If you have cut green wood or a fresh stump you can culture it by drilling a series of 5/16ths inch holes and tapping in the dowels with a rubber mallet. In 9 months or so, once the mycelium has thoroughly colonized the wood, you should get a bloom of mushrooms to harvest.
I don't have a stump so much as a fallen tree, half uprooted. I left the bottom dozen feet in place and divided the dowels up between the trunk and several 4-foot sections, cut and trimmed of branches.
I also had a maple with plenty of dead and dying sections, which I'd been meaning to cut. It was only a matter of time until it dropped a limb onto one of our cars.
Only the center top was healthy, so I let it stand and trimmed out the rest.
The downed logs I'll inoculate with shiitake and pearl oyster mushrooms and roll them under the maple tree to rot and flourish. The "stumps" I'll culture with blue oyster mushrooms, though if I were following proper protocol I would have cut the whole thing down to prevent it from fighting off the fungi.
In a few months I'll let you know how it went . . .
Great idea, Andy. Keep us posted, please.

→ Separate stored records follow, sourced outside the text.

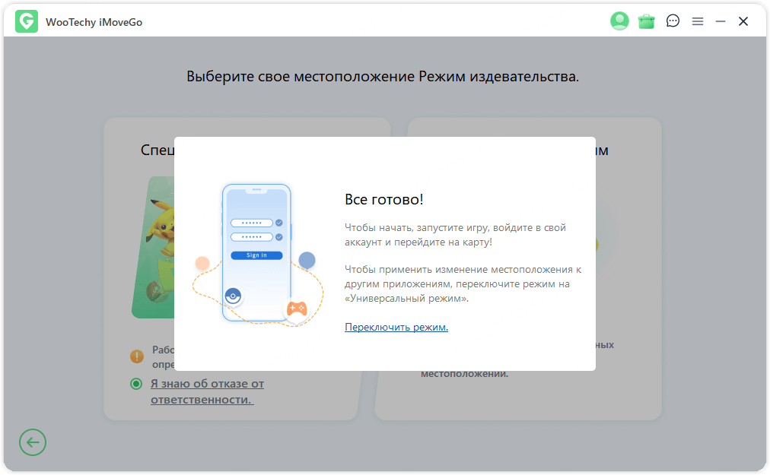This screenshot has height=475, width=770.
Task: Click the blue dot beside the phone illustration
Action: pos(307,260)
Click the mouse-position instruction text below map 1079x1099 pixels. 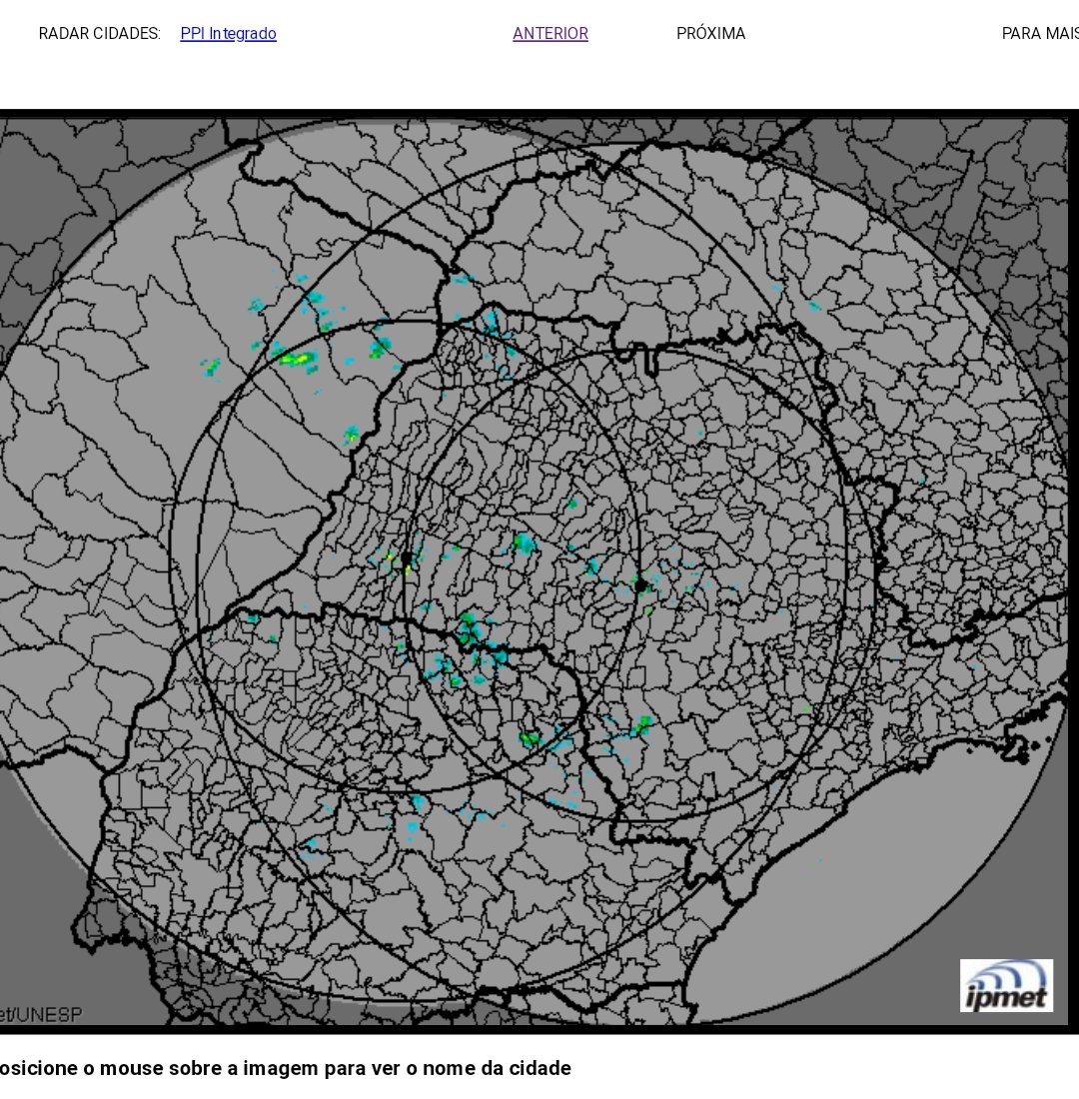tap(286, 1068)
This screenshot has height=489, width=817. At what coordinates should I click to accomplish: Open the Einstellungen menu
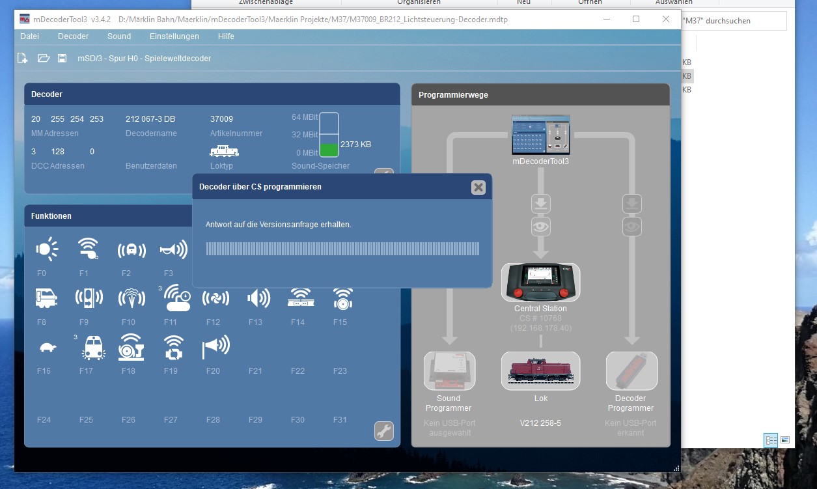point(174,36)
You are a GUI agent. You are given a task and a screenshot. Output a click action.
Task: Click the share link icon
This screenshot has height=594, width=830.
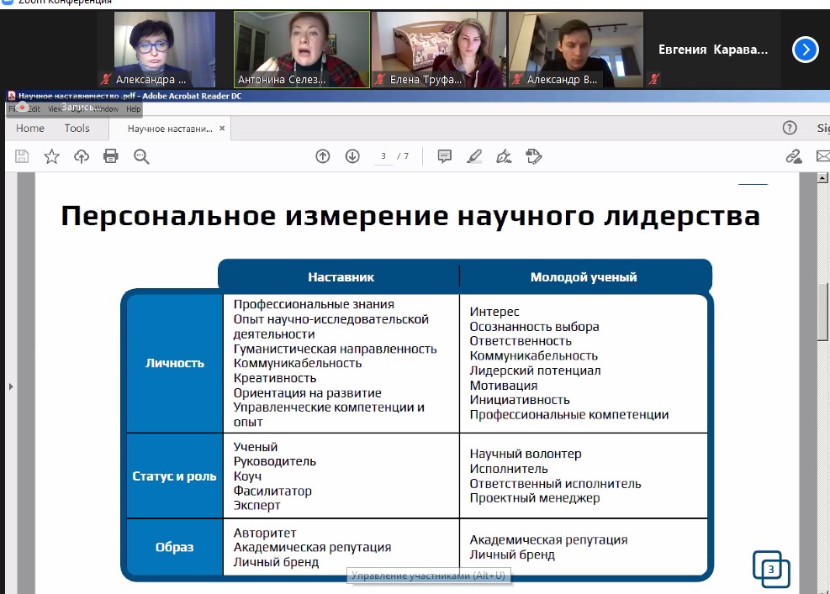[792, 156]
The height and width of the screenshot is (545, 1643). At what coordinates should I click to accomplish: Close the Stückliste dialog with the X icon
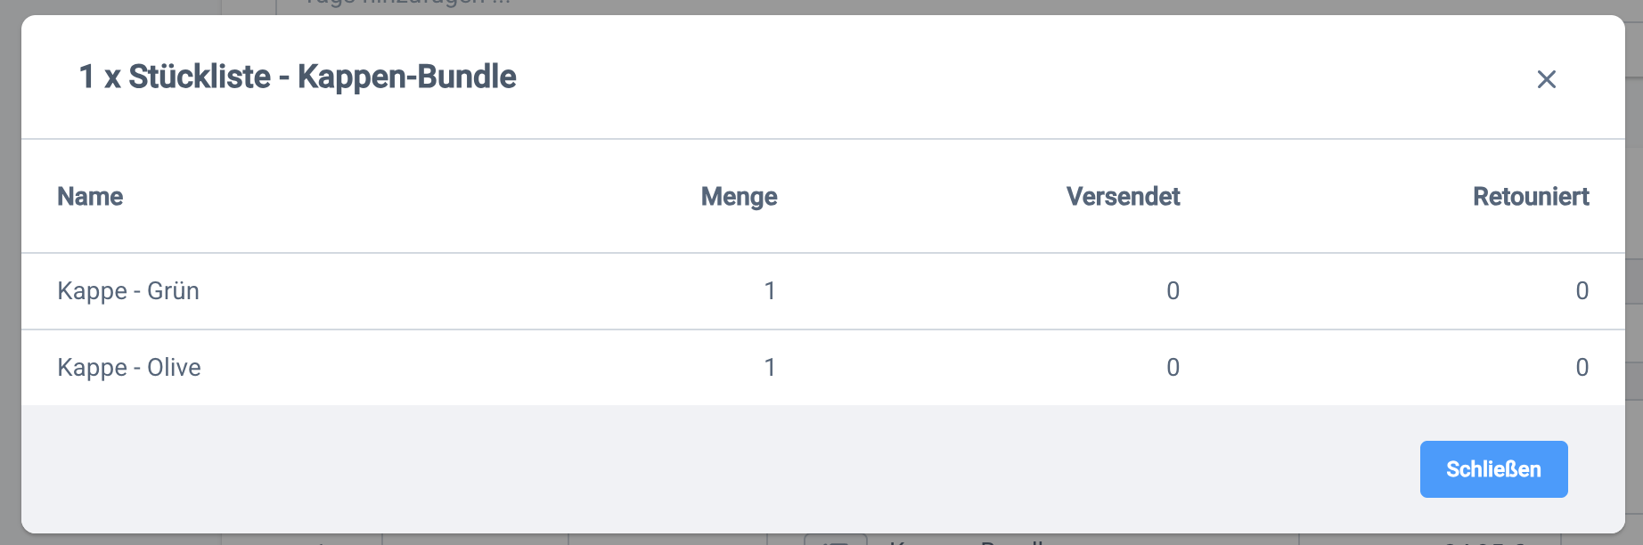click(1546, 79)
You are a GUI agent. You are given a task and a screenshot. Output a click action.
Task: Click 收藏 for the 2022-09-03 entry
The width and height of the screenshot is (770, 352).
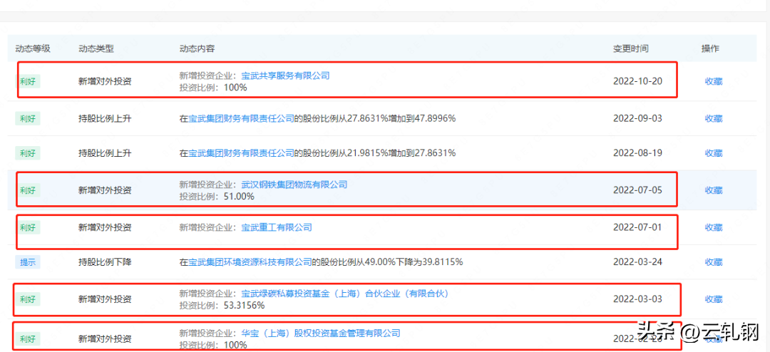click(714, 118)
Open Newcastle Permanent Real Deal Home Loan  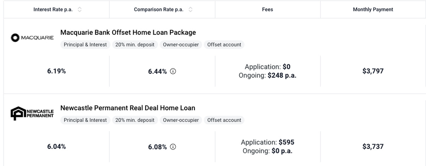128,108
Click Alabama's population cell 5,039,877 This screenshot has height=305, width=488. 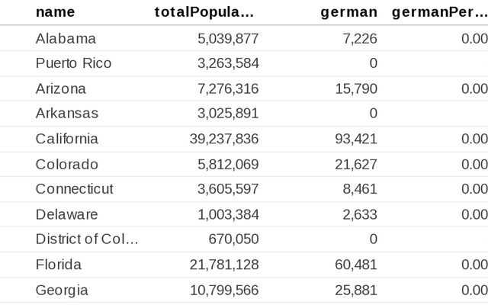227,38
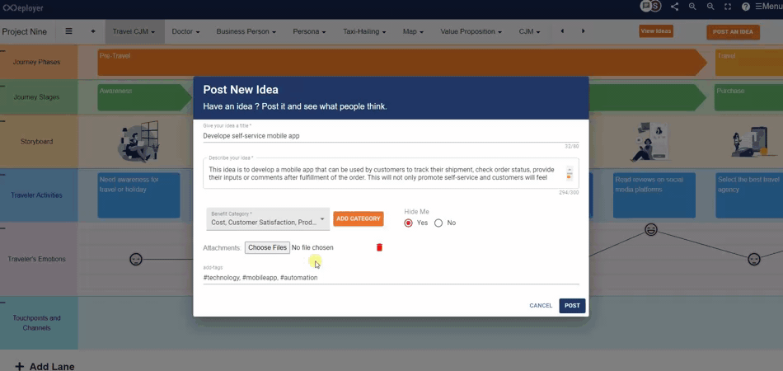Open the top-right Menu
This screenshot has width=783, height=371.
pyautogui.click(x=767, y=7)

ReplyDeletei will be watching attentively. imagine all the oyster mushrooms you can eat!
ReplyDeleteOK, how did this go? Growing mushrooms has been on my overly long to do list for some time. I cannot have wood heat, because we live in an old trailer, and I have a wooded area full of trees that need to be dealt with. A friend gets most of it for firewood, but it would be easy to devote some to mushrooms.